Saved data entries:
>>>

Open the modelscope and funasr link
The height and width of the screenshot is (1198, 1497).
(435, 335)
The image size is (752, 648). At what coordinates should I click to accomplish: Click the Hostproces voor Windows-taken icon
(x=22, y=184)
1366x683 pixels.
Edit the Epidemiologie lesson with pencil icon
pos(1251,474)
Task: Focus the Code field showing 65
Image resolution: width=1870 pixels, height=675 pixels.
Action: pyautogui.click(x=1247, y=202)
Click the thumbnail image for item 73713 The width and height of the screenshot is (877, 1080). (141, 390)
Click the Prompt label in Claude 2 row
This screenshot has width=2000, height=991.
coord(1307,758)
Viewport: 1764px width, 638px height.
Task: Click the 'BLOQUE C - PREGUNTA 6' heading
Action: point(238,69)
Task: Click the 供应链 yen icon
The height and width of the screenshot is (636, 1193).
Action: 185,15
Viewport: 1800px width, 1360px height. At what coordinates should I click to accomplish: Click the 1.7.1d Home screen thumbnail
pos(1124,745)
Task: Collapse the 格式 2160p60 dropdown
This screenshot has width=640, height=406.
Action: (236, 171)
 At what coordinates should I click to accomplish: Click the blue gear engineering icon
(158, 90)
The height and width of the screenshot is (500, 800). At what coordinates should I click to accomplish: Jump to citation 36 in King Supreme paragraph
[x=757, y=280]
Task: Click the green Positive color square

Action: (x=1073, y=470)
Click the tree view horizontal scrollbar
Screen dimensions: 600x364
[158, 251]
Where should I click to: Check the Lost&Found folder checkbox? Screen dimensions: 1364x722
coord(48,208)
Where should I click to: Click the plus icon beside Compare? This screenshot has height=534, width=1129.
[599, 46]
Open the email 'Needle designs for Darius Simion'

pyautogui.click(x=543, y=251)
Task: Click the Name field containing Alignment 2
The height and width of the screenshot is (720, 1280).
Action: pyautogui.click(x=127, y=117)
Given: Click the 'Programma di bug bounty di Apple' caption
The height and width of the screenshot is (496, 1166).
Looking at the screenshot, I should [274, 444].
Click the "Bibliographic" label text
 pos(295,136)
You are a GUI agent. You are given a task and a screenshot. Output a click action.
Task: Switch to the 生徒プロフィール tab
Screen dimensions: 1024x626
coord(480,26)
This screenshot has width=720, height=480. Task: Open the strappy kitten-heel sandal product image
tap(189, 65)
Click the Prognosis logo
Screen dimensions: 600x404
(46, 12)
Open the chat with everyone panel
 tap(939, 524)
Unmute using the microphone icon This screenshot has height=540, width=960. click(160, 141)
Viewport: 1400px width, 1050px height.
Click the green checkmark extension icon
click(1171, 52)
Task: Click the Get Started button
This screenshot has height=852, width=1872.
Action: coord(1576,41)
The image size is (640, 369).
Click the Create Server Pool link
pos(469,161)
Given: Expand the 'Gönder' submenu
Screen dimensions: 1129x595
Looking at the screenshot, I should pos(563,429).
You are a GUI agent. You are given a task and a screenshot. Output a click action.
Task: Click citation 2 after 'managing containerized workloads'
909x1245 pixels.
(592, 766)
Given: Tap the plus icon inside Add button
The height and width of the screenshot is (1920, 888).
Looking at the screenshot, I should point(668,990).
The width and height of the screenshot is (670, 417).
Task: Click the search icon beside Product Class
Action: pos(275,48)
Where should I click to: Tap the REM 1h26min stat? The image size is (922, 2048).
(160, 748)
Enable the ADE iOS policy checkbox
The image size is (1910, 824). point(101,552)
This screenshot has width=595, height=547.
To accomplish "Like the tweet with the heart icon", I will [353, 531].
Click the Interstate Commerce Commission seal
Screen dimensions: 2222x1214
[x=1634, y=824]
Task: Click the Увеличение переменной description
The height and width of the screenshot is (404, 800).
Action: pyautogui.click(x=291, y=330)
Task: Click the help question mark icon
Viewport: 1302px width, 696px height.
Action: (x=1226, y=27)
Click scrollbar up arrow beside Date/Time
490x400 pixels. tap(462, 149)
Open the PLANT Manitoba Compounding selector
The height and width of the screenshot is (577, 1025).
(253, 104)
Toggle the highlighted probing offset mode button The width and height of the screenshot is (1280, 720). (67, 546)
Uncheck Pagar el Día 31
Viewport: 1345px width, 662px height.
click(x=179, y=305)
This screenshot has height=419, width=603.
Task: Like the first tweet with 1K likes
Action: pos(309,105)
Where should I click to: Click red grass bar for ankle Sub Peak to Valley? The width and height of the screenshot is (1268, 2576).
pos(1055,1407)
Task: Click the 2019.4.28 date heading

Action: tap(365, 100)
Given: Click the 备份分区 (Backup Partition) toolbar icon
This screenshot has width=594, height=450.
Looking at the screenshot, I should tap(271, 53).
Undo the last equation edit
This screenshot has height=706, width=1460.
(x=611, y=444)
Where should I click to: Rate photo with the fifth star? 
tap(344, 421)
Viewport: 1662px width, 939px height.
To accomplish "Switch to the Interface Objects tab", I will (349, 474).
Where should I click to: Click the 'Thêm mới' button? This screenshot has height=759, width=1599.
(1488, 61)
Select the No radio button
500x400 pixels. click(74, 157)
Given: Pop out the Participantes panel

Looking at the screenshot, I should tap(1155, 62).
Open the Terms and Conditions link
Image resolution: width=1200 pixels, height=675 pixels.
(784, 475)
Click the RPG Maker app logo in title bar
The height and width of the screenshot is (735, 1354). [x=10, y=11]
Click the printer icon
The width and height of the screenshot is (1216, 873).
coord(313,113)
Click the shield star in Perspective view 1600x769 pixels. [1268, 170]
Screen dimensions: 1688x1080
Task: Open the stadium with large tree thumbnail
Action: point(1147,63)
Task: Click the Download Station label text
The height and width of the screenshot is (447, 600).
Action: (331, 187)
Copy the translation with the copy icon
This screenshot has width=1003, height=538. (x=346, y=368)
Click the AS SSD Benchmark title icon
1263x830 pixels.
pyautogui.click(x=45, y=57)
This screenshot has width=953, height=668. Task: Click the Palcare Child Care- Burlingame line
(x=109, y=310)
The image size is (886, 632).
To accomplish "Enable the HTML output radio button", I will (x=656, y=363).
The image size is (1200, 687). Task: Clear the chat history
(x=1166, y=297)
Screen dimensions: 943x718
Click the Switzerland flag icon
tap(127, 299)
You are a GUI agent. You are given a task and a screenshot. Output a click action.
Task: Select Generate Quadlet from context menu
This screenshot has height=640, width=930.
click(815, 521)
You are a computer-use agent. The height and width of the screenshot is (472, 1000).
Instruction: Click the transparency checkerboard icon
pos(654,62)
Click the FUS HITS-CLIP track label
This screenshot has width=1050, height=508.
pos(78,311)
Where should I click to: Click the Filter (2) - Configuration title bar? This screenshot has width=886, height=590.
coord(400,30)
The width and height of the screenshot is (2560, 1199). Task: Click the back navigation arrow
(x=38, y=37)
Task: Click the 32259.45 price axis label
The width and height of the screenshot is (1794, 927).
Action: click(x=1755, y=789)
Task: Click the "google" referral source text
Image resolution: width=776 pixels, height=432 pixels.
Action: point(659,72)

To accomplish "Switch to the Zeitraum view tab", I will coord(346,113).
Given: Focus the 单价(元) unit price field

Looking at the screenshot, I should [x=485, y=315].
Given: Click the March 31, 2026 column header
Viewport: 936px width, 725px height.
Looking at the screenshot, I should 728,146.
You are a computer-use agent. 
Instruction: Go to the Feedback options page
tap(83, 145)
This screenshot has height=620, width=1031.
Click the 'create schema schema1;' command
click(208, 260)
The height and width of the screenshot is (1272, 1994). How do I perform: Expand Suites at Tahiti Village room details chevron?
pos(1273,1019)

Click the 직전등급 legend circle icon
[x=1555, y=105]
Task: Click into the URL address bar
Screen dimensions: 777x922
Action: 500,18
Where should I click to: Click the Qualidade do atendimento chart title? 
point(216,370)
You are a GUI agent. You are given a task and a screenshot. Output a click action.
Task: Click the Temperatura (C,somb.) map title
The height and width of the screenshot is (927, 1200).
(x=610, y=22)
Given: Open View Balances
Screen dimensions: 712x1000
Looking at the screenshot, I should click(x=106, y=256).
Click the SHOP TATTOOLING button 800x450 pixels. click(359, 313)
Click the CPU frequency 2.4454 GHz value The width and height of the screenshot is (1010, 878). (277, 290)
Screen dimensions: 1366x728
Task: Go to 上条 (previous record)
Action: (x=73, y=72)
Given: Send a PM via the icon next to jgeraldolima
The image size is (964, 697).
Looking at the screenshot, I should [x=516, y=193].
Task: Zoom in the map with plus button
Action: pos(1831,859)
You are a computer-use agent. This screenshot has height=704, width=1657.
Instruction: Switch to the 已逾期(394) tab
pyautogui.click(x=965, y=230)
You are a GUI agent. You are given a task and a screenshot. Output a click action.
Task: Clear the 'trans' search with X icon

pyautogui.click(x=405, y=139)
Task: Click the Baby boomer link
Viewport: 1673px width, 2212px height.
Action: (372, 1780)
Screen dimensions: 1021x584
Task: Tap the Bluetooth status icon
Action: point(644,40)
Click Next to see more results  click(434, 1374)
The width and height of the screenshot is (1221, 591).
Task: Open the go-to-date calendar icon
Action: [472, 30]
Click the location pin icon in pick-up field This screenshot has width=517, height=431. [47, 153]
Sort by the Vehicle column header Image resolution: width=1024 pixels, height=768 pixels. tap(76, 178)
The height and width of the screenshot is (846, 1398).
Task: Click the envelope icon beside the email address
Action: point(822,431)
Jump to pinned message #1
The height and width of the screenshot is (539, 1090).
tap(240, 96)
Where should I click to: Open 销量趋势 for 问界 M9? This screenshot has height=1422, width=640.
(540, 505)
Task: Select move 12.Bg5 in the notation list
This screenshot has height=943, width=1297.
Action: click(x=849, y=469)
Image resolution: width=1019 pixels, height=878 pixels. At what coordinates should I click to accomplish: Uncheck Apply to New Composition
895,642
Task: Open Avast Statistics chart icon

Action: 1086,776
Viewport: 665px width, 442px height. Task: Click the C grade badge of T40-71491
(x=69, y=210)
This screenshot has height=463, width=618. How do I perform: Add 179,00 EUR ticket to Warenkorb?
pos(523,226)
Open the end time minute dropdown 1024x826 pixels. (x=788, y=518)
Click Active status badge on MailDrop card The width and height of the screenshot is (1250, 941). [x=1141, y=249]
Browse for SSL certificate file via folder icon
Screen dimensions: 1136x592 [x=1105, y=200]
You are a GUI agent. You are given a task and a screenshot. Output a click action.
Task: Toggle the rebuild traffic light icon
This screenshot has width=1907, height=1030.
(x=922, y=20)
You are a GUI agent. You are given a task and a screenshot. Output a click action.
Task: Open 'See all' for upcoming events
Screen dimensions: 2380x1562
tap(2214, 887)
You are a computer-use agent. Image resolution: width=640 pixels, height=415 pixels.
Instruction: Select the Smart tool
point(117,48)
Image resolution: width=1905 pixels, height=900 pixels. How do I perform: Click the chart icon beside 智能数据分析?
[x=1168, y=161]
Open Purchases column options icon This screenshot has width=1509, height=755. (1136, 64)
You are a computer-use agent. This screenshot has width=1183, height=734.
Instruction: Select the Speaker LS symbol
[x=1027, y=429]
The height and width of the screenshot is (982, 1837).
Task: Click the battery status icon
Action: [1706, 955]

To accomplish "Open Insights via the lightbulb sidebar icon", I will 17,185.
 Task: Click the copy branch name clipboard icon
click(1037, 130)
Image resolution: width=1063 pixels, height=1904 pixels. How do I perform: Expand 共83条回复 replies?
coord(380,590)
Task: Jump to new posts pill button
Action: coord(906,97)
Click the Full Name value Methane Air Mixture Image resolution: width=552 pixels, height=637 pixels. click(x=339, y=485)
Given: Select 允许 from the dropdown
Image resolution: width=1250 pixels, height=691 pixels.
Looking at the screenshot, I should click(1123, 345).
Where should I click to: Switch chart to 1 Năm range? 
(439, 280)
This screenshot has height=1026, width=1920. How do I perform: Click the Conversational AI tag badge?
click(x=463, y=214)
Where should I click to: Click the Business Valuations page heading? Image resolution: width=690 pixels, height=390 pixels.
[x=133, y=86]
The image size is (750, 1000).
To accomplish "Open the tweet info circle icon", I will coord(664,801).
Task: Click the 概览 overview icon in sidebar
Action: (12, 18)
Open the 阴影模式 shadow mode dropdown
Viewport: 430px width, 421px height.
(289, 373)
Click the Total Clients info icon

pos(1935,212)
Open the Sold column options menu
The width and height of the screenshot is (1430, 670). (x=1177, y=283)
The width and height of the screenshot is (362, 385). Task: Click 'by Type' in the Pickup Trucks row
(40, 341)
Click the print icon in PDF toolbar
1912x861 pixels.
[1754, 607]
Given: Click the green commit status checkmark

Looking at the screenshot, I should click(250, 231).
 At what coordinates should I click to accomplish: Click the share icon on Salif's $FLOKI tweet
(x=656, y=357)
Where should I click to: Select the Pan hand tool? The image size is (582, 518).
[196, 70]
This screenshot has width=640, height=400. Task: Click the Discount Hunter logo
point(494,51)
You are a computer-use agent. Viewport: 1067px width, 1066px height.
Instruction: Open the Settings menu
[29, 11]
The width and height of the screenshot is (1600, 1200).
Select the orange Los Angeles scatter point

<<<

**Exercise directions**
Please find, in the entries above, every line where "computer" occurs, and copy it.

**Result below**
You are a computer-use agent. The height and width of the screenshot is (472, 1000).
You are a computer-use agent. 
You are a computer-use agent. This screenshot has height=704, width=1657.
You are a computer-use agent. Image resolution: width=640 pixels, height=415 pixels.
You are a computer-use agent. This screenshot has width=1183, height=734.
You are a computer-use agent. Viewport: 1067px width, 1066px height.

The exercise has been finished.